Our results showed that the advantage of tadalafil over sildenafil in terms of duration of action was not influenced by level or degree of lesions in SCI men. In our study, two out of five patients (40%) not responding to sildenafil, all with LMN from lumbar incomplete lesions with minimum preservation of reflexive erection, reported to be satisfied after sexual intercourse using tadalafil. Further investigation with a long-term follow-up is needed to know if tadalafil may have a better impact than sildenafil in SCI patients with LMN in which reflexive erection is partial or absent. It is well known that the mean effectiveness of sildenafil in this kind of patient is about 50%.

There are no studies, at this time about efficient alternative oral therapy for ED in SCI patients not responding to sildenafil. Tadalafil seems to be the only potential therapeutic option in SCI patients not responding to sildenafil. According to recent data, it is obvious that the concept of PDE-5 inhibition has a central position in oral pharmacotherapy of ED. However, larger clinical studies of efficacy and safety of these agents should be carried out with SCI men, using most of the other above-mentioned oral drugs, to investigate the possible role of the new PDE-5 inhibitors as a therapeutic effect in regaining spontaneous satisfactory erections in SCI patients too.

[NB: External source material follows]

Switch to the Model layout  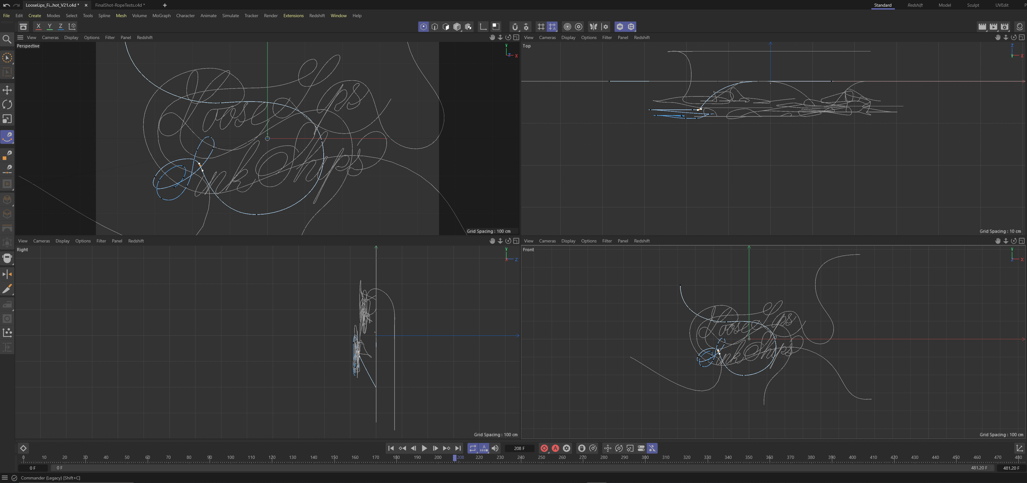[x=945, y=5]
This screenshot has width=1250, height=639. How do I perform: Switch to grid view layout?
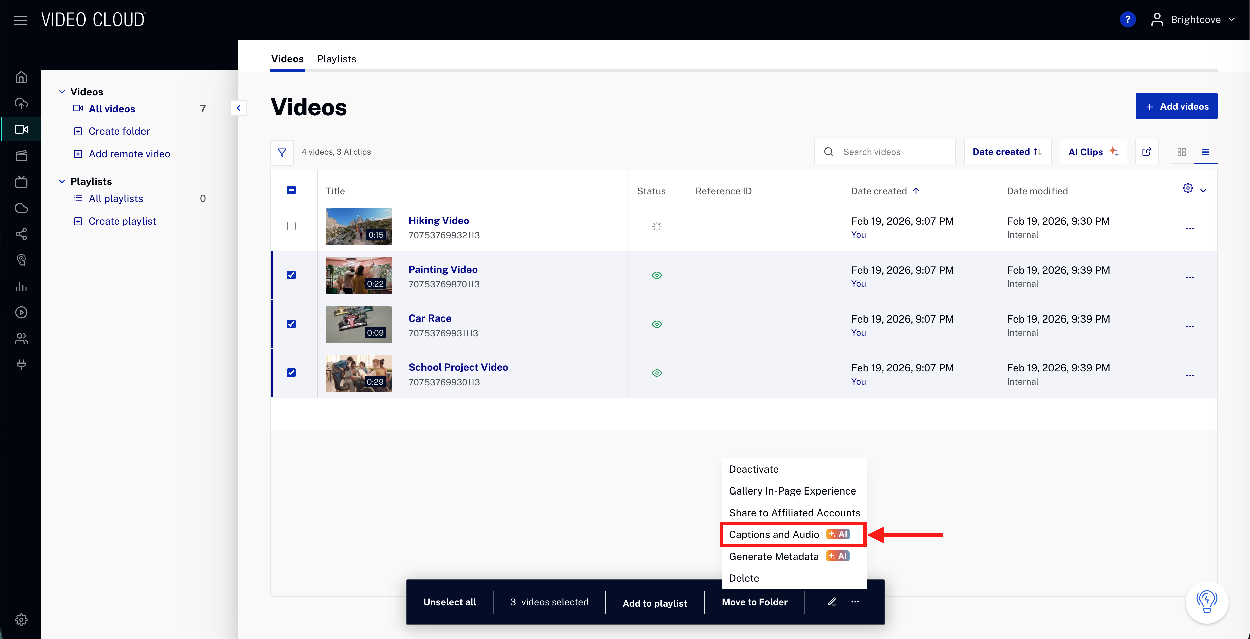1181,152
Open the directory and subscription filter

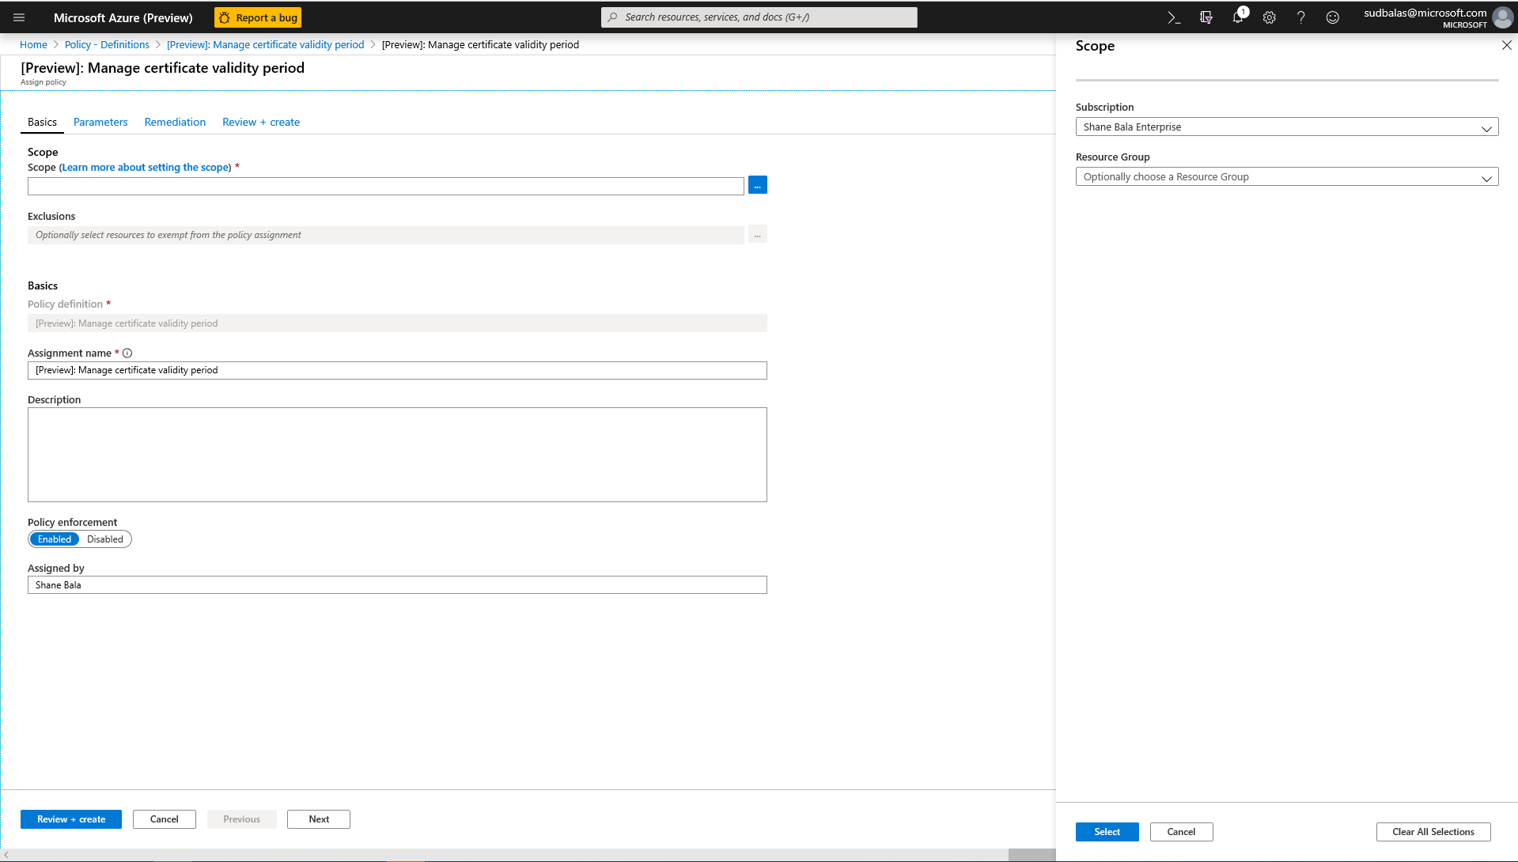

As yet, insufficient data are available to evaluate the adverse effects of tadalafil, particularly its long-term use and use in high-risk groups. Sildenafil has already been used by over 20 million men in over 110 countries and is one of the best-studied pharmacological substances available. This advantage in terms of knowledge and safety data makes sildenafil a safe and reliable treatment for patients with ED due to spinal cord lesions. Before considering tadalafil as the first-line therapy with an acceptable risk–benefit ratio, additional information is necessary to clarify any possible risks associated with tadalafil in such patients. By means of long-term treatment, we can observe or exclude a possible tachyphylaxis effect of tadalafil, forcing patients to increase the dosage in order to have the same effect, and/or detecting any adverse effects and possible negative results with other unrelated drugs. Furthermore, in prescribing a therapy for ED, it is important to understand the needs of the couple; a long-lasting therapy may not be the most important factor in their choice. On the other hand, it must be assessed if the early use of a long-acting therapy just after spinal shock phase may favor the maintenance of corpora cavernosae functions and the recovery of spontaneous erections in SCI patients.